*WHAT THE TASK REQUIRES*: Output begins at the line with "Ajax (310, 2081)" and ends at the last line of the records below. Copy each line in that span exactly, and leave out pictures.

Stored items:
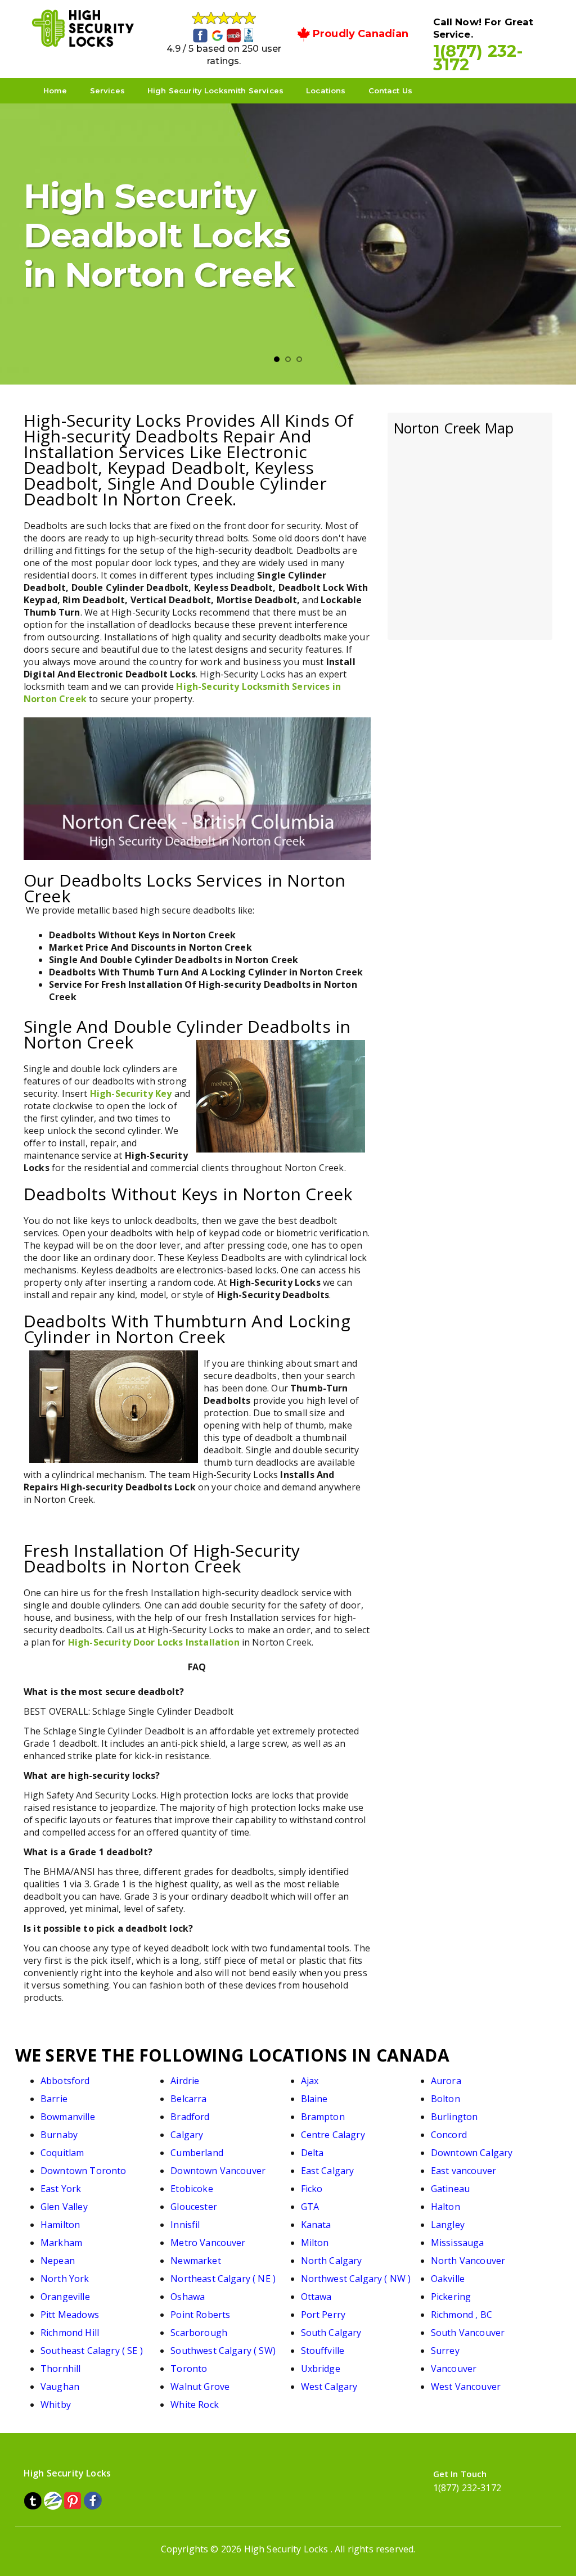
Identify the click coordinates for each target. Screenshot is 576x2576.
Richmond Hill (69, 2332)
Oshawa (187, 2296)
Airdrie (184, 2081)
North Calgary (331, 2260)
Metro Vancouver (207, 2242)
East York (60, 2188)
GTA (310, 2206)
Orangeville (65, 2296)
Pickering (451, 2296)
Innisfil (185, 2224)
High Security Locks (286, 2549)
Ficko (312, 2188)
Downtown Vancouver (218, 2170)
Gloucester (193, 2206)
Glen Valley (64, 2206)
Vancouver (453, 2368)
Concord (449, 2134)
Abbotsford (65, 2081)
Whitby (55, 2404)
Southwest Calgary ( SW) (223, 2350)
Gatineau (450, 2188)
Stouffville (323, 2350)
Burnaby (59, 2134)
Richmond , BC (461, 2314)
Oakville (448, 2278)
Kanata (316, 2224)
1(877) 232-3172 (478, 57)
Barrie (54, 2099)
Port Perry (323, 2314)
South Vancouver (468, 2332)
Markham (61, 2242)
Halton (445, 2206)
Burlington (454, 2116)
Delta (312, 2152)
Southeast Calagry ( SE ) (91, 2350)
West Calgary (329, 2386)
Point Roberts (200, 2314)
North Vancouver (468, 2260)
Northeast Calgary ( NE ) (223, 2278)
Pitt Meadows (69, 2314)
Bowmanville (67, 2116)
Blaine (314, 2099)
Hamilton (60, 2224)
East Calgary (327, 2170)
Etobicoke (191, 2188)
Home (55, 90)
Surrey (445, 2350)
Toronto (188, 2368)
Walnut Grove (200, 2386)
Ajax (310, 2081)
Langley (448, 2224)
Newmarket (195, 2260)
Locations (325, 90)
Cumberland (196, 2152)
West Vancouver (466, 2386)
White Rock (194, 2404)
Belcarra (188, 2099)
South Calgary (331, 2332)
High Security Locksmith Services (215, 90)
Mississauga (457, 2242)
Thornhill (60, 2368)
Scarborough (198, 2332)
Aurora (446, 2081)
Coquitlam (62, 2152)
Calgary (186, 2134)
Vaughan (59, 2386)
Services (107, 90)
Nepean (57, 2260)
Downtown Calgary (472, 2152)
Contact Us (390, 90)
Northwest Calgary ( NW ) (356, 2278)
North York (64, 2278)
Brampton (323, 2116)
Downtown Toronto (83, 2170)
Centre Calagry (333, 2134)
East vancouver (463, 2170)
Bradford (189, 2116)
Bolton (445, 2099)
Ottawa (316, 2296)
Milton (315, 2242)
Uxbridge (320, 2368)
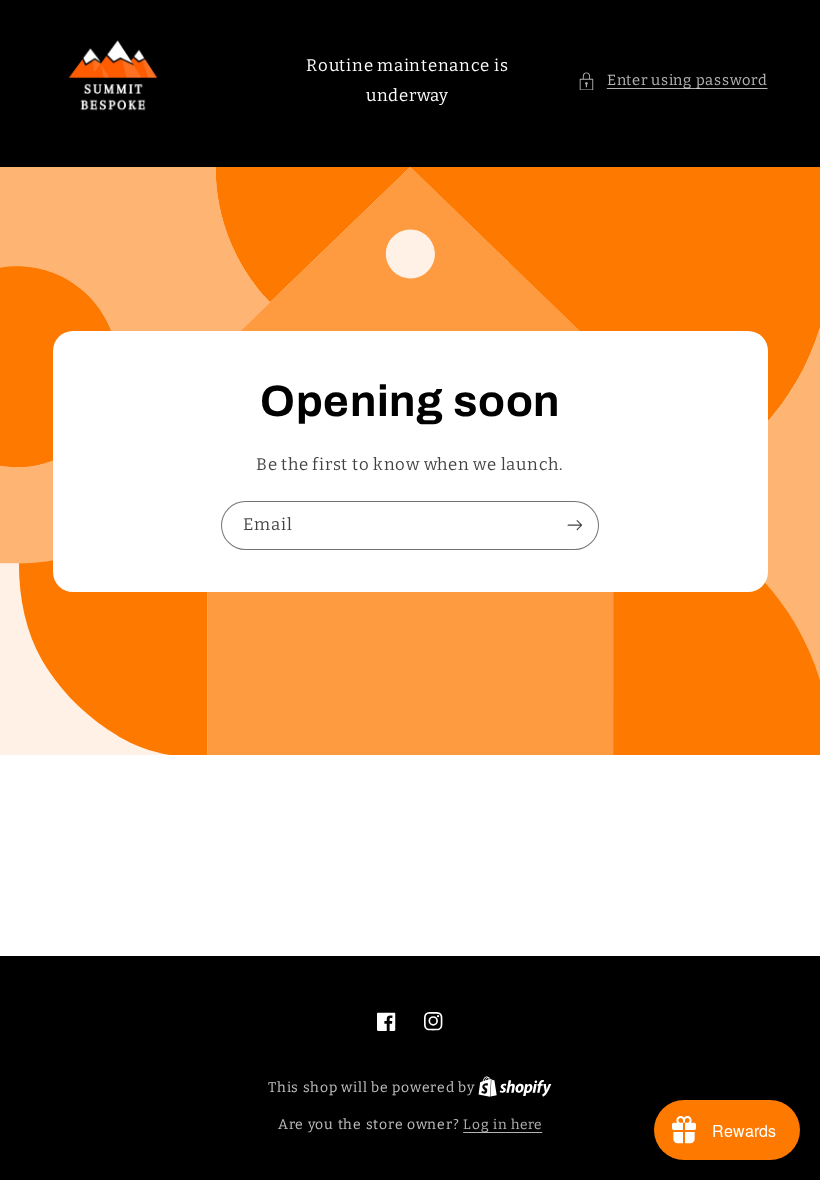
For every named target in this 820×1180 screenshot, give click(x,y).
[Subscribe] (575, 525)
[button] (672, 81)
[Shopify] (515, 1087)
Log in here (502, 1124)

*EXERCISE SOLUTION*:
Ajax (310, 2081)
Langley (448, 2224)
Newmarket (195, 2260)
Locations (325, 90)
Cumberland (196, 2152)
West Vancouver (466, 2386)
White Rock (194, 2404)
Belcarra (188, 2099)
South Calgary (331, 2332)
High Security Locksmith Services (215, 90)
Mississauga (457, 2242)
Thornhill (60, 2368)
Scarborough (198, 2332)
Aurora (446, 2081)
Coquitlam (62, 2152)
Calgary (186, 2134)
Vaughan (59, 2386)
Services (107, 90)
Nepean (57, 2260)
Downtown Calgary (472, 2152)
Contact Us (390, 90)
Northwest Calgary ( NW ) (356, 2278)
North York (64, 2278)
Brampton (323, 2116)
Downtown Toronto (83, 2170)
Centre Calagry (333, 2134)
East vancouver (463, 2170)
Bradford (189, 2116)
Bolton (445, 2099)
Ottawa (316, 2296)
Milton (315, 2242)
Uxbridge (320, 2368)
For every named target in this 820×1180 screenshot, give click(x,y).
[Subscribe] (575, 525)
[button] (672, 81)
[Shopify] (515, 1087)
Log in here (502, 1124)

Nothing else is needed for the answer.